Ebenfalls am Mittwoch wurden rund hundert Personen festgenommen, die für İmamoğlu arbeiten oder als regierungskritisch gelten. İmamoğlus Bauunternehmen wurde wegen Korruptionsvorwürfen beschlagnahmt. Schon am Dienstag wurde İmamoğlus Diplom wegen angeblicher Unregelmässigkeiten von der Universität Istanbul annulliert – sollte dieser Entscheid bestehen bleiben, wäre seine Kandidatur bei den Präsidentschaftswahlen ausgeschlossen. Gemäss der türkischen Verfassung müssen Präsidenten einen Hochschulabschluss haben, um ihr Amt ausüben zu können.
Dass der amtierende Präsident Recep Tayyip Erdoğan Kritiker:innen und Oppositionelle festnehmen lässt, ist nichts Neues. Bis anhin traf es meist Aktivist:innen, kurdische Politiker:innen und Journalist:innen. Die Verhaftung İmamoğlus ist aber auch für türkische Verhältnisse eine ungewohnte Grössenordnung. Dass ein Bewerber für die Präsidentschaftswahlen wenige Tage vor seiner Nominierung festgenommen wird, hat es in der fragilen demokratischen Republik noch nie gegeben. Letztes Jahr gewann İmamoğlu eine zweite Amtszeit als Bürgermeister von Istanbul, als seine Partei CHP bei den Kommunalwahlen dort und in Ankara einen überwältigenden Sieg errang. Schon bei seinem ersten Sieg bei einer Kommunalwahl im Jahr 2019 versuchte Erdoğan, İmamoğlus Einsetzung zu verhindern: Nachdem der CHP-Politiker gewonnen hatte, musste die Wahl wiederholt werden – doch beim zweiten Wahlgang holte İmamoğlu sogar noch mehr Stimmen. Seitdem regiert er in der Millionenmetropole und ist sehr populär. Mittlerweile gilt er als stärkster Kontrahent Erdoğans und muss sich aus diesem Grund seit Jahren mit politisch gelenkten Justizverfahren und einer drohenden Verurteilung auseinandersetzen.
Die Strategie dahinter ist eindeutig: Die nächsten Präsidentschafts- und Parlamentswahlen sind für 2028 vorgesehen. Erdoğan kann nicht erneut kandidieren, da er sich in seiner zweiten Amtszeit als Präsident befindet und zuvor bereits Premierminister war. Er will einen Machtabfall aber unbedingt verhindern und selbst entscheiden, wann er geht. Für eine erneute Wahl müsste er die Verfassung ändern oder es müsste vorzeitige Neuwahlen geben. Daher will der Präsident seinen stärksten Kontrahenten loswerden und die kurdische Opposition für sich gewinnen – deren Stimmen sind entscheidend für Erdoğan. Aus diesem Grund gibt es wieder offizielle Gespräche mit dem inhaftierten früheren PKK-Chef Abdullah Öcalan. Es ist nicht auszuschliessen, dass demnächst als Zugeständnis an die Kurd:innen der seit 2016 inhaftierte ehemalige prokurdische Spitzenpolitiker Selahattin Demirtaş freigelassen wird.
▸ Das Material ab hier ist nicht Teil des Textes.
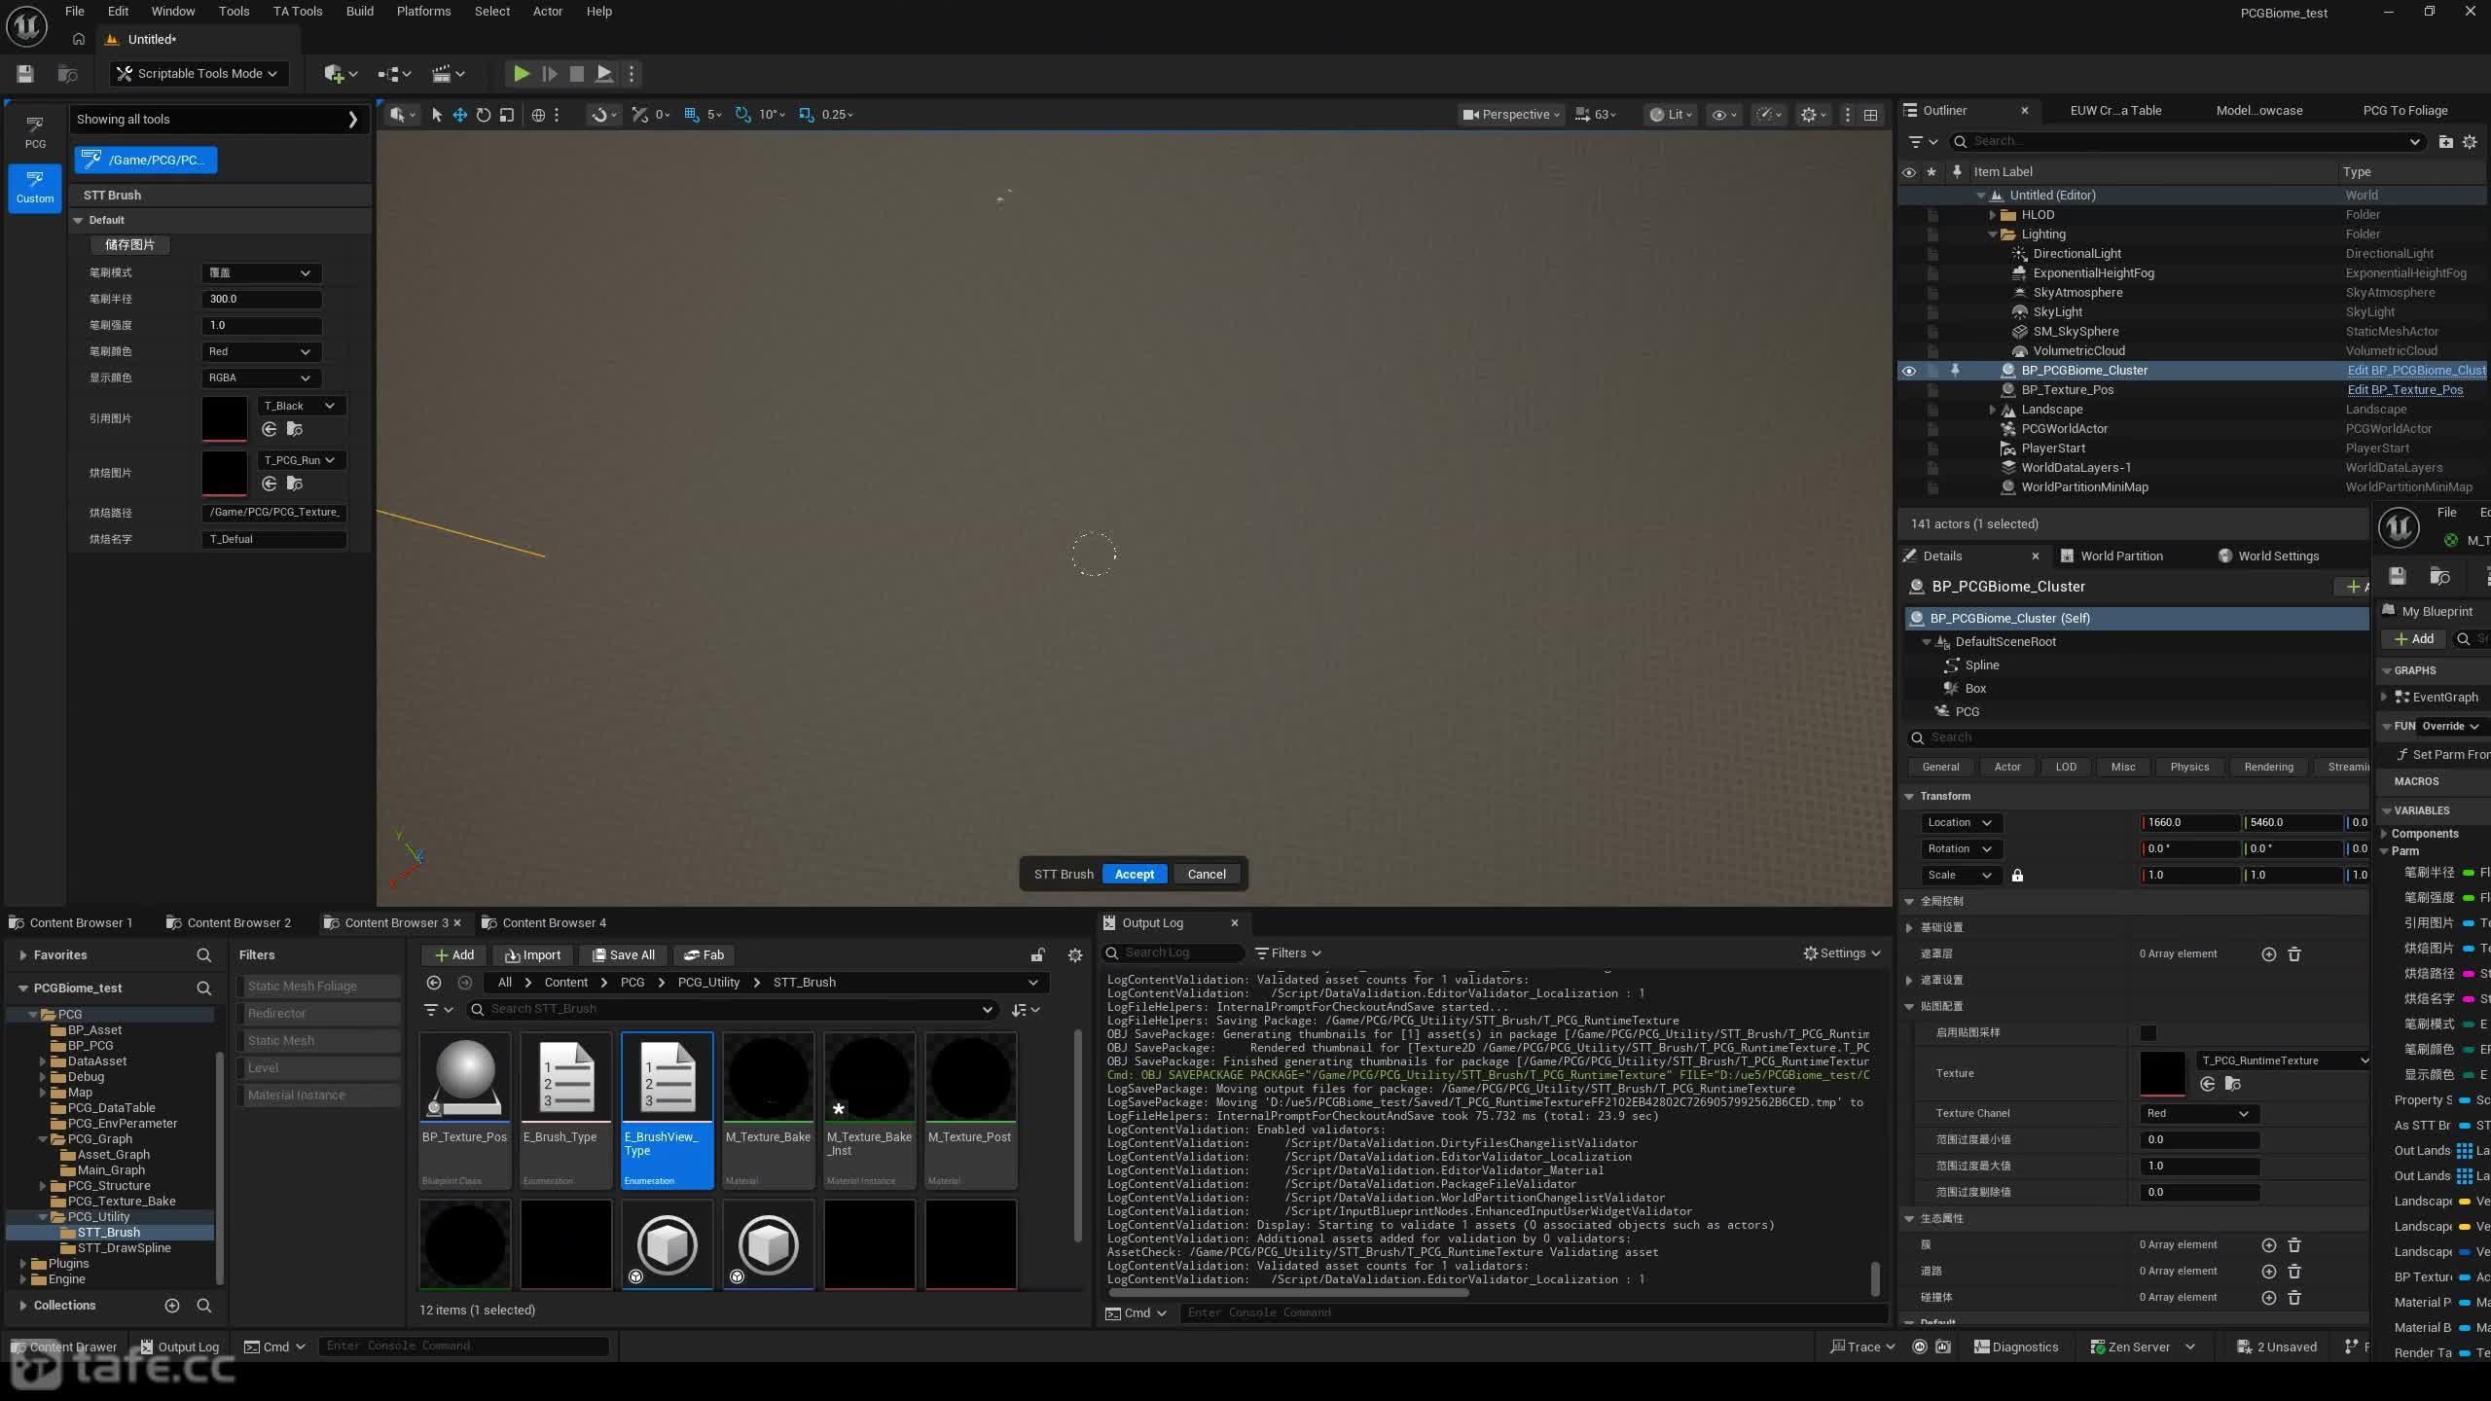The height and width of the screenshot is (1401, 2491).
Task: Click the green Play in editor button
Action: (522, 73)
Tausende protestierten am Mittwoch in Istanbul gegen die Festnahme İmamoğlus. Sie widersetzten sich damit dem bis Sonntag geltenden Demonstrationsverbot. Die CHP will İmamoğlu am Sonntag nominieren, auch wenn er dann immer noch im Gefängnis sitzen sollte. Doch dem Inhaftierten nützt dies wenig: Justiz und Medien sind überwiegend regierungstreu und meist abhängig von Erdoğan. Ausser İmamoğlu gibt es derzeit niemanden, den der Präsident fürchten müsste. Beobachter:innen rechnen damit, dass İmamoğlu durch einen von der Regierung gestellten Zwangsverwalter im Amt ersetzt werden könnte. Dann braucht Erdoğan innenpolitisch niemanden mehr zu fürchten – und mit internationalem Druck oder politischen Konsequenzen muss er auch nicht rechnen.